Edmund Kean was well past his prime when he came to live at Richmond as manager of the Theatre Royal, but his associations with that theatre had begun 17 years earlier when he was still at the height of his powers.
Although he achieved overnight fame at Drury Lane in 1814, Kean's success was not one of an inexperienced upstart, for he had served a long hard apprenticeship as a player in the provinces. Whilst still an infant he had been virtually adopted by Charlotte Tidswell, a minor member of the Drury Lane company. A strange, enigmatic figure, she is referred to by Kean in his letters as simply "Miss Tidswell", but by his wife as his "aunt". Whether or not there was any blood link, it is clear that there was a very close and enduring relationship between Kean and Miss Tidswell. She was one of the few people who knew how much truth and how much hearsay lay behind the now generally accepted story of his origins: that he was the son of Edmund Kean, a popular speaker at the debating clubs who died insane at the age of 23, and of Anne Carey, a third-rate actress who performed at provincial theatres and at London fairs.
The earliest surviving playbill on which Kean's name appears is dated 8 June 1796 and advertises a performance of The Merry Wives of Windsor in which "Master Kean" is to play Robin. At Sheerness on Easter Monday 1804, as "Carey" (a name he used intermittently throughout his early years) he appeared with Jerrold's company in George Barnwell. For the next 9 years he laboured on in obscurity. In 1805 he played at an amusement hall in Camden Town, then later with Michael Atkins's company in Belfast. In 1806 he played minor parts at the Haymarket, later joining the Kent company run by the eccentric Miss Baker. From 1808 to 1813 he was successively a member of various companies on the West Country circuit, including those of Beverley, Watson, Cherry and Hughes. It was while he was with Henry Lee's company in Dorchester that, on the night of 15 November 1813, while playing Octavian in The Mountaineers and Kojah in The Savages he was seen by Arnold, the Drury Lane manager. This occasion led to his engagement at Drury Lane, a theatre that at the time was lacking in players capable of sustaining a tragic role.
On 26 January 1814, Kean made his sensational debut at Drury Lane as Shylock in The Merchant of Venice, giving his astonished audience a fresh view of the character by his unconventional "naturalistic" style of acting and makeup. Hazlitt, a staunch champion of Kean throughout his career, wrote of this memorable interpretation:
"In giving effect to the conflict of passions arising out of the contrast of situation, in varied vehemence of declamation, in keenness of sarcasm, in the rapidity of his transitions from one tone and feeling to another, in propriety and novelty of action, presenting a series of striking pictures, and giving perpetually fresh shocks of delight and surprise - it would be difficult to single out a competitor."

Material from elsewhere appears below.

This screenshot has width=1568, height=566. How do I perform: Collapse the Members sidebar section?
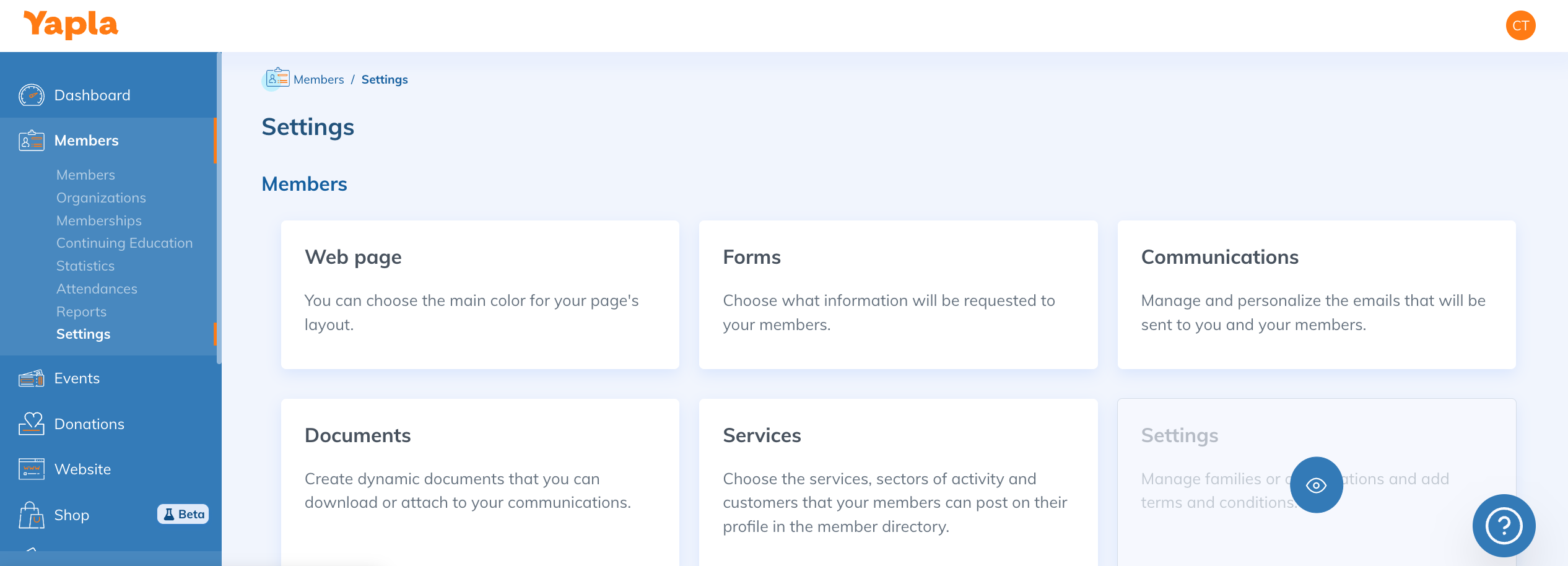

After a season in Dublin, Kean returned to England for his second triumphant season. The people of Richmond and its neighbourhood had doubtless heard of the young actor's success at Drury Lane and on 14 October they had the opportunity of seeing the phenomenon in action at their local theatre, thanks to its enterprising manager, William Roxby Beverley.
Kean's next appearance at Richmond, in October 1817, was made whilst the theatre was under the management of Charles Klanert, an illustrious period which lasted from June 1817 to November 1829. Klanert was prepared to pay high salaries to attract actors of the calibre of Eliza O'Neill, Maria Foote and John Liston. Besides his performances in 1817, Kean played at Richmond in 1818 and 1820. Some 8 years elapsed (including 2 American tours) before he was next engaged by Klanert. By this time the rigours of his career and his chronic addition to alcohol had rendered him incapable of memorising a new part, a sad fact painfully demonstrated by his disastrous 1827 performance in Grattan's tragedy Ben Nazir. The parts that he played at Richmond in 1828, however, were ones which had been in his repertoire for some time: Shylock and Mortimer in The Iron Chest.

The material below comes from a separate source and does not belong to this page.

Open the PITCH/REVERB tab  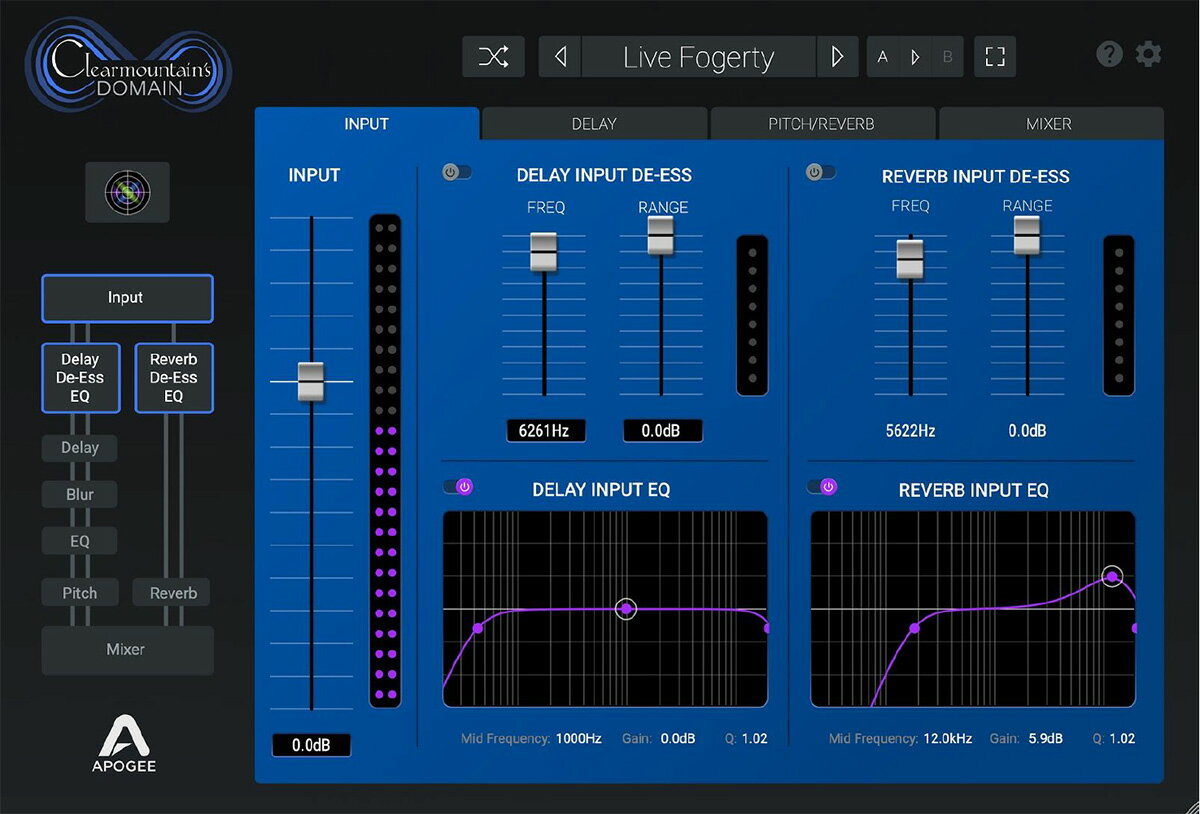click(822, 123)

June and July 1830 saw Kean's "farewell season" in London, consisting of performances of Richard III, The Merchant of Venice, Othello, A New Way To Pay Old Debts and King Lear, all at the Haymarket, and climaxed at the nearby King's Theatre by a programme made up of excerpts from some of the plays in which he was best known. This season in London was followed by a "farewell tour" of the provinces.
For a long time Kean had cherished a hope of managing his own theatre. Early in 1831, the King's Theatre in Richmond (as the Theatre Royal was then called) was available for rent and Kean saw the opportunity of realising his ambition in an area which was particularly salubrious. He wrote to the housekeeper of the theatre:
"Having heard that the Theatre Royal, Richmond is in the market, I should gladly offer myself as candidate…"

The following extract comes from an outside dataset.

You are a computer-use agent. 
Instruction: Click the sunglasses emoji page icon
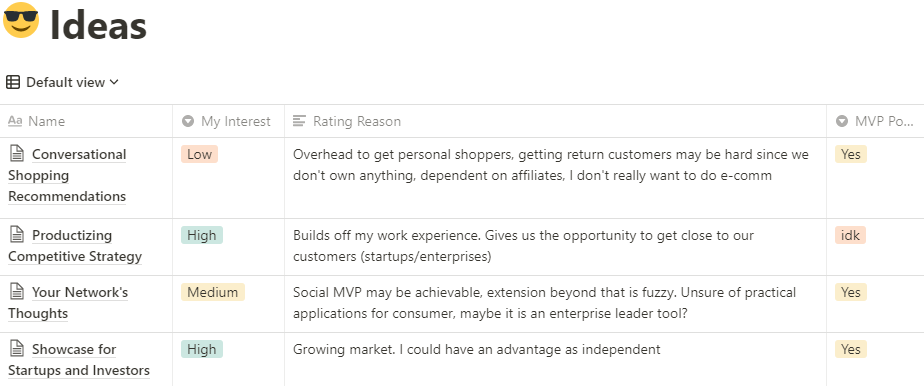click(21, 21)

A week or so later, having received a favourable reply, he had his secretary, John Lee, write to the manager Penley:
"Mr Kean, having heard that the Richmond Theatre is on the market, has desired I would write to say…he will take it off your hands."
His application was accepted and he took up residence in the adjoining house. He formed a company and his first season began on 18 July 1831. Although during his two seasons' management he made a profit of over £400, the house was frequently little more than a quarter full. The most successful night was his benefit on 14th November 1832, when the takings were £76 17s, still short of the £90 capacity.
In 1832 Kean continued a local tradition at Richmond by giving a prize wherry to be rowed for by the watermen. On the evening of Friday 10 August, the prize boat was brought unto the stage of the theatre and presented to the successful competitors, "Rule Britannia" being sung by the whole company.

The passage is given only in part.